- DATASET ENTRIES:
********

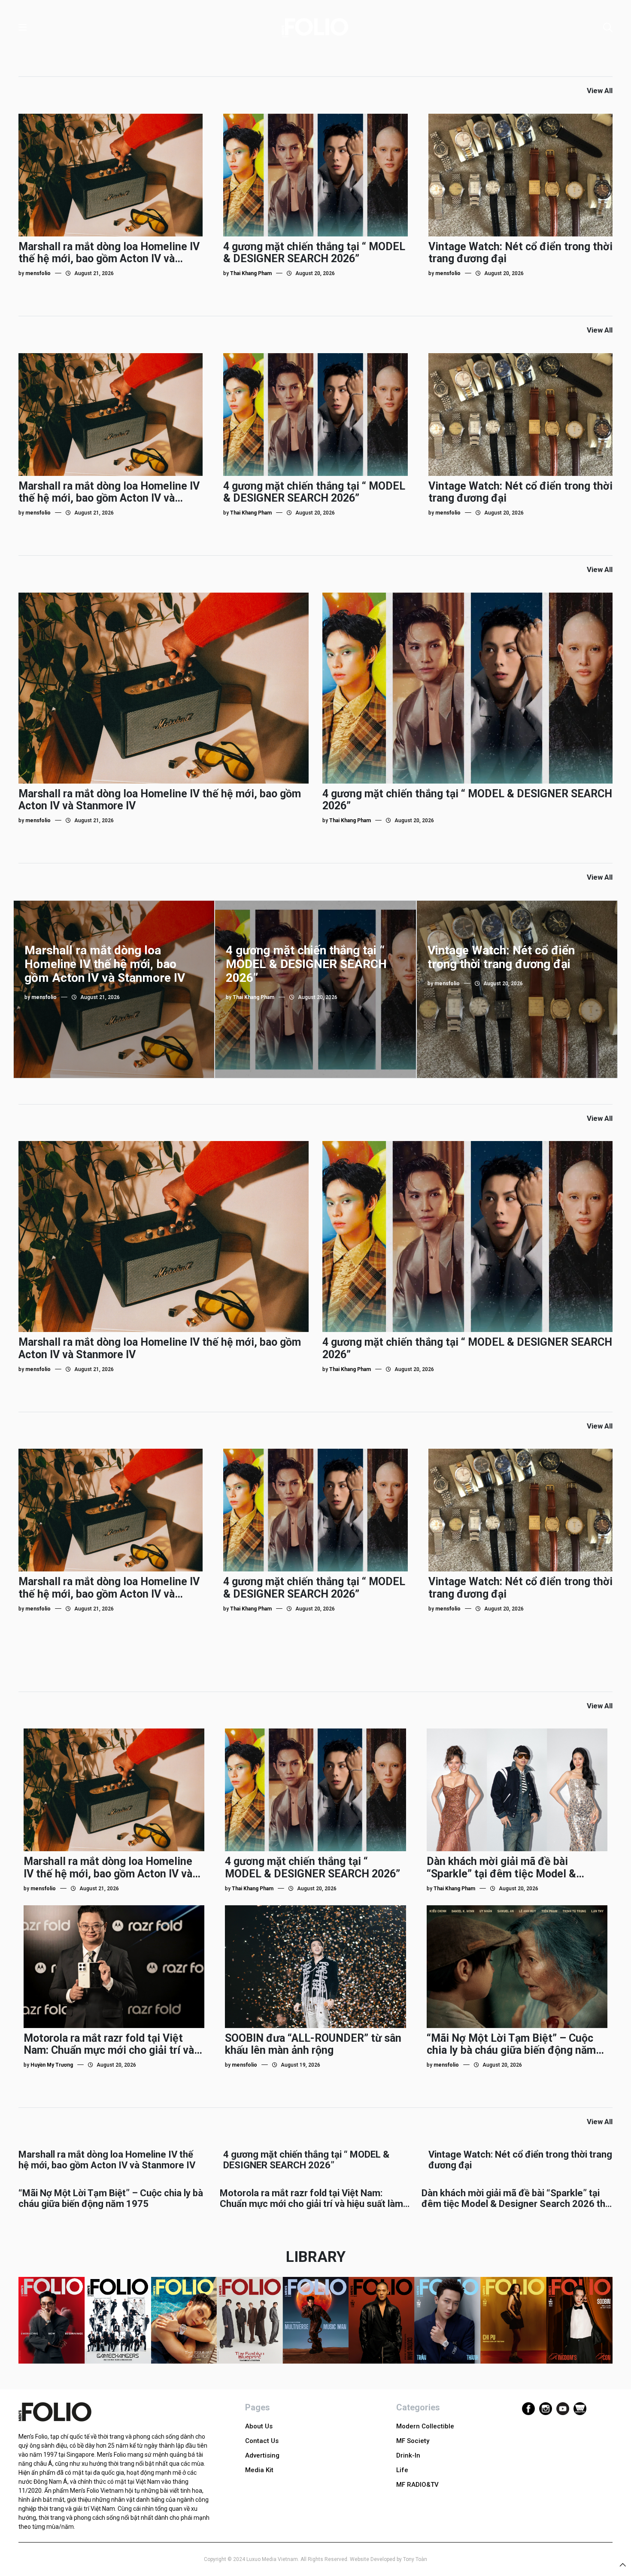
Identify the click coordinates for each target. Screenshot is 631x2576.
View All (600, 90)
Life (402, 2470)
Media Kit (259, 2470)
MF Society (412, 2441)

********

- EXERCISE INSTRUCTIONS:
Pictures stay out. Everything else in the listing gets printed exactly.

- OUTPUT:
Identify the click coordinates for each target. Screenshot is 631x2576.
View All (600, 90)
Life (402, 2470)
Media Kit (259, 2470)
MF Society (412, 2441)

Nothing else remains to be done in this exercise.